Lag es an dem psychadelischen Pilz, den der Anwalt anlässlich eines Seitensprungs verzehrte? Schlummerte der Wolf die ganze Zeit im Anwalt? Ist der Anwalt möglicherweise von seiner Persönlichkeitsstruktur dem Menschen per se ein Wolf? Oder wurde der Wolf im Anwalt frei, nachdem sich ein gedemütigter Geschäftspartner vor seinen Augen mit einer Duellpistole suizidiert hat? Alles ungewiss.

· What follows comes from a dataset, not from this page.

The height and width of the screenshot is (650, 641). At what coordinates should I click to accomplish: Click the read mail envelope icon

Nach Suizid und Seitensprung dreht der Anwalt jedenfalls zunächst einer Katze den Hals um, später auch einem Menschen, und gibt sich überhaupt anfallartig brutal. Moritz Bleibtreu rollt mit den Augen, kann maximal einen Gesichtsausdruck mehr als Til Schweiger und sein Charakter wird schließlich von einem jagenden Mandanten im Wald waidgerecht erlegt.
Vorher muss man dem grimassierenden Moritz Bleibtreu dabei zugucken, wie er zwei Stunden lang versucht, einen Anwalt darzustellen, den man ihm nicht eine Sekunde lang abnimmt. Das ist nicht langweilig, aber doof.
Schlechter Film.
Donnerstag, 14. Januar 2016
Ich und die dunkle Seite der Macht
Jüngst konnte ich mir "Star Wars - The Force awakens" ansehen. Die überschaubare Handlung lässt einem Zeit, sich so seine Gedanken zu machen über das, was einem da vorgeführt wird.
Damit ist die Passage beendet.